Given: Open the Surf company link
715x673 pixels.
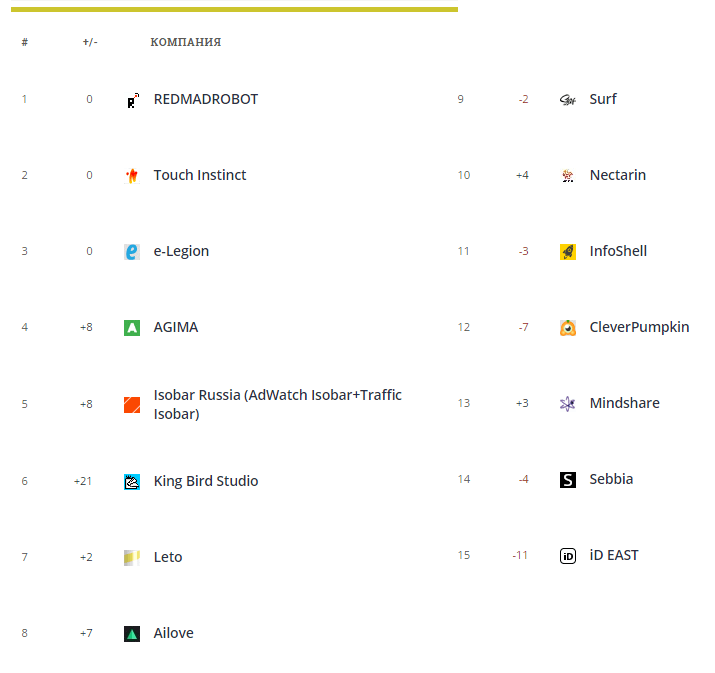Looking at the screenshot, I should click(x=603, y=99).
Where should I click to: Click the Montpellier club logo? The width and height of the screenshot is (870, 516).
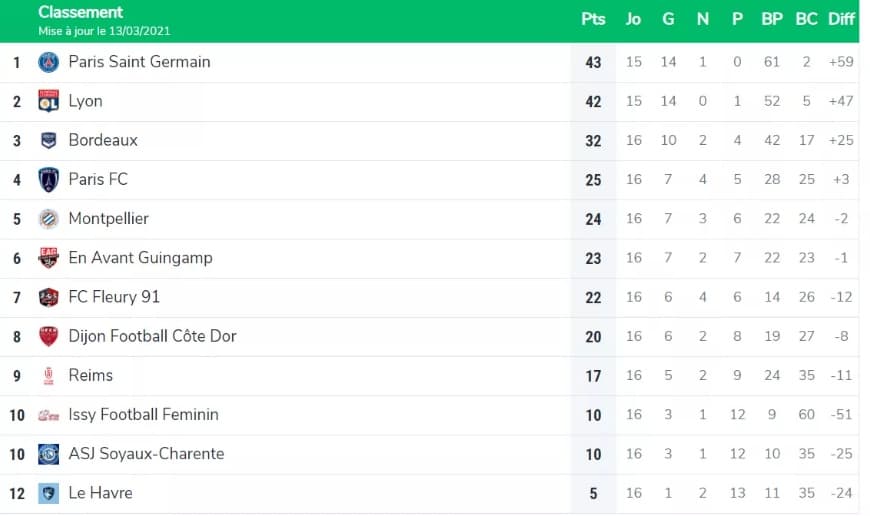pos(48,219)
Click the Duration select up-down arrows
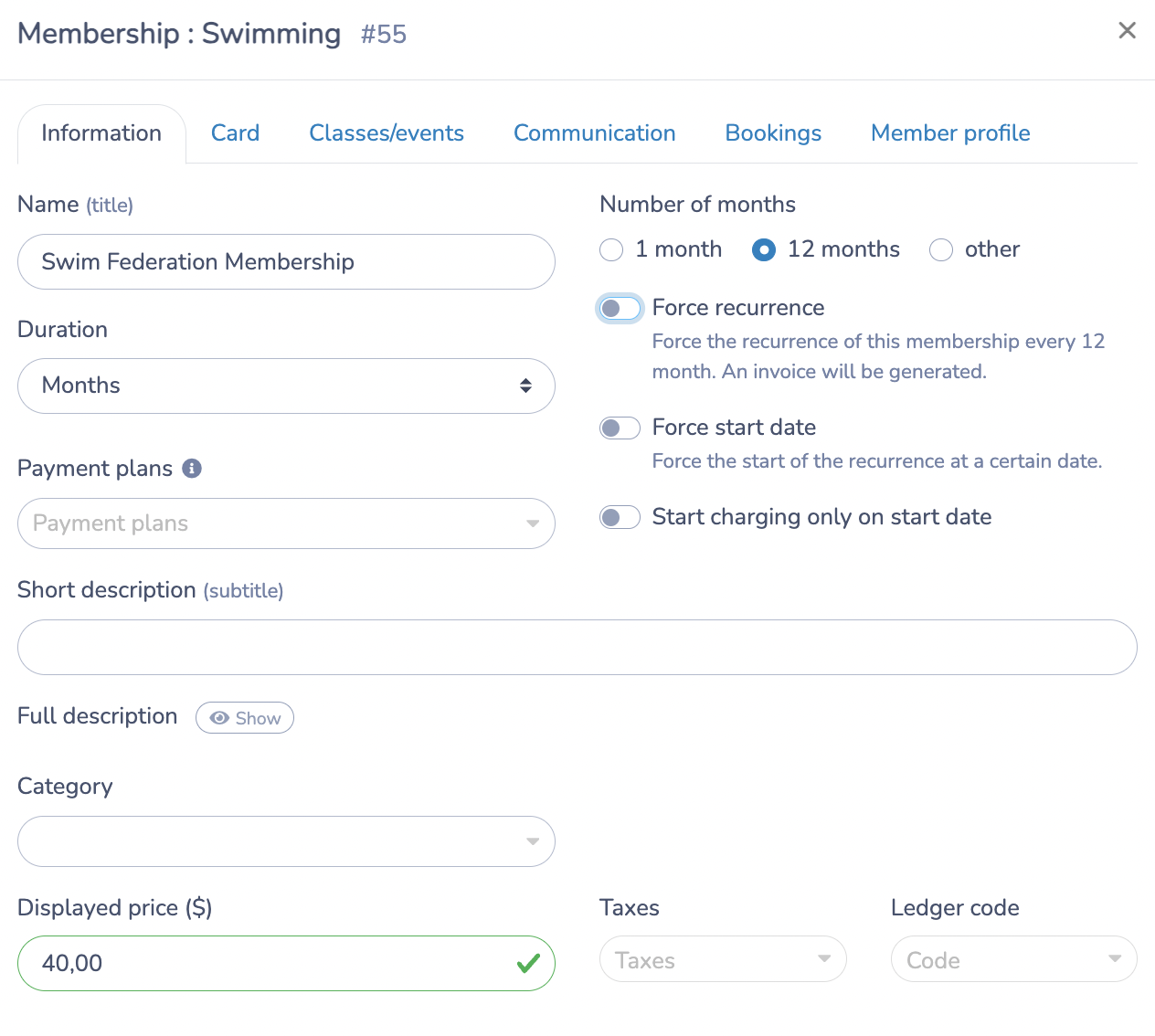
****************
**YOUR GOAL**
Could you return the whole listing exactly, with every picture removed?

**WRITTEN REPLY**
Given: Open the Surf company link
715x673 pixels.
Looking at the screenshot, I should click(x=603, y=99).
Where should I click to: Click the Montpellier club logo? The width and height of the screenshot is (870, 516).
pos(48,219)
Click the Duration select up-down arrows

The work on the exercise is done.